- DL five-speed
- GL five-speed
- GL automatic
- Turbo five-speed
- Turbo automatic
- 4WD Turbo five-speed
- 4WD Turbo automatic
Five years ago, we took a walk through the small fleet of vehicles stored in what is called the Subaru of America, Inc. “museum.” There really is no museum, but a collection of vehicles considered important to the history of Subaru in America. We featured many of them in the Summer 2006 and Fall 2006 issues of Drive and a number of performance vehicles in the Subaru Drive Performance publication shortly thereafter.
We referred to this warehouse as the Subaru attic because that’s where items of interest have been stored, just as we’d store important memories in our own attics.
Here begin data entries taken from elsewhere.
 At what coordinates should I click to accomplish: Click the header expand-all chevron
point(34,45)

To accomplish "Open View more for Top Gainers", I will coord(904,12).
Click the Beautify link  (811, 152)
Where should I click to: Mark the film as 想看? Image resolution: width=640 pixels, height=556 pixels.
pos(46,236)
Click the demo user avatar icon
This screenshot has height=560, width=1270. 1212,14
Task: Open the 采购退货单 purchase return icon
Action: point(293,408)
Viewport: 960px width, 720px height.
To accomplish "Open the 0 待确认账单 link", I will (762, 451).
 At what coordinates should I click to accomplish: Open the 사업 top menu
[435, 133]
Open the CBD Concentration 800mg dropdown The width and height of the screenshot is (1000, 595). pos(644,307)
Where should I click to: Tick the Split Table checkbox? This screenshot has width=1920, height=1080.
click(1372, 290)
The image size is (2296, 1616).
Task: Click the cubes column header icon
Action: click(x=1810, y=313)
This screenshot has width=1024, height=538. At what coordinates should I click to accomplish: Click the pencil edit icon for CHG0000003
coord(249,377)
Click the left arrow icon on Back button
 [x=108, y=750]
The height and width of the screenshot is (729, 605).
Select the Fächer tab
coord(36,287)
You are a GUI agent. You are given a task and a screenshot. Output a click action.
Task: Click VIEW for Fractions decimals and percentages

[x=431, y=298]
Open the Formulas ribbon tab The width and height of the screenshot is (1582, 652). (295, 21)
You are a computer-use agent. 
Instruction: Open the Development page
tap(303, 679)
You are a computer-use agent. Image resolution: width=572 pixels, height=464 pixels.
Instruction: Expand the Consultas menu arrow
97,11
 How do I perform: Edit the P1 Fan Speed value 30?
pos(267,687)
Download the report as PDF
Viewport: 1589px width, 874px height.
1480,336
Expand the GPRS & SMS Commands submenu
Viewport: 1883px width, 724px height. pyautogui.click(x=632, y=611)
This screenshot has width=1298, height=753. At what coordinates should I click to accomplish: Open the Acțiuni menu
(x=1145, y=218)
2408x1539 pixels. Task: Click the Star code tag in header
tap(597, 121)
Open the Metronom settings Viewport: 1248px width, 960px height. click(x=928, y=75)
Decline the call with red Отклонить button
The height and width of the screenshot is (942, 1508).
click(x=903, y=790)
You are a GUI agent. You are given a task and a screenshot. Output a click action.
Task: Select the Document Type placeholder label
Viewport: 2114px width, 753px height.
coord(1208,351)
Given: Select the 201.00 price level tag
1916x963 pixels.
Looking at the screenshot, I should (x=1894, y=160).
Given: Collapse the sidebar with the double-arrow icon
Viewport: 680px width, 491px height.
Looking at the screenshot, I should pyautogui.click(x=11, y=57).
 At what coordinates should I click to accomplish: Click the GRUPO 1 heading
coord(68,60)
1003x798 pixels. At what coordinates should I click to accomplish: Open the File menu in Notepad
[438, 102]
This collection put us in the frame of mind to keep tabs on Subaru vehicles of interest. Recently, we learned of a collector who is restoring a 1986 Subaru XT Coupe. So we asked to follow its progress.
The two-door Subaru XT Coupe was in its second model year for 1986. At its introduction in 1985, it was the world’s most aerodynamic production car. Its 0.29 coefficient of drag was the result of its wedge shape and a number of design details. These included a low hood line, integrated front air dam, flush roof pillars and drip moldings, high “Kamm”-style rear deck, rear-wheel air deflectors, and flush, hinged door handles. The single-blade windshield wiper tucked under the hood when not in use.
The XT Coupe model lineup included front-wheel-drive and all-wheel-drive (called “4WD” in 1989) versions. Front-wheel-drive models had non-turbocharged and turbocharged engines, and the all-wheel-drive models all had turbos. These were light automobiles, with curb weights ranging from 2,280 to 2,660 pounds.
One of the interesting mechanical features of the 4WD Turbo models was a self-leveling air suspension system. It allowed variable height adjustment, which could be set by the driver to help tackle different road conditions.
Other features helped the XT Coupe stand out. On the exterior, it had pop-up halogen headights, a hood scoop, and, for most models, body-color bumpers.
Mechanical highlights included a 1.8-liter SUBARU BOXER engine, fuel injection, three-speed automatic or five-speed manual transmission, and a Hill-Holder® system on all models with manual transmission. The non-turbo engine developed 94 horsepower, and the turbocharged engine produced 110 horsepower.
Inside were seats with a checkerboard pattern, asymmetrical spokes on the steering wheel, and instrument-panel graphics. Pods mounted to the steering column held switch modules for the car’s various systems. The rear seatback folded for cargo.
This was the predecessor of the Subaru SVX, which debuted in the early 1990s.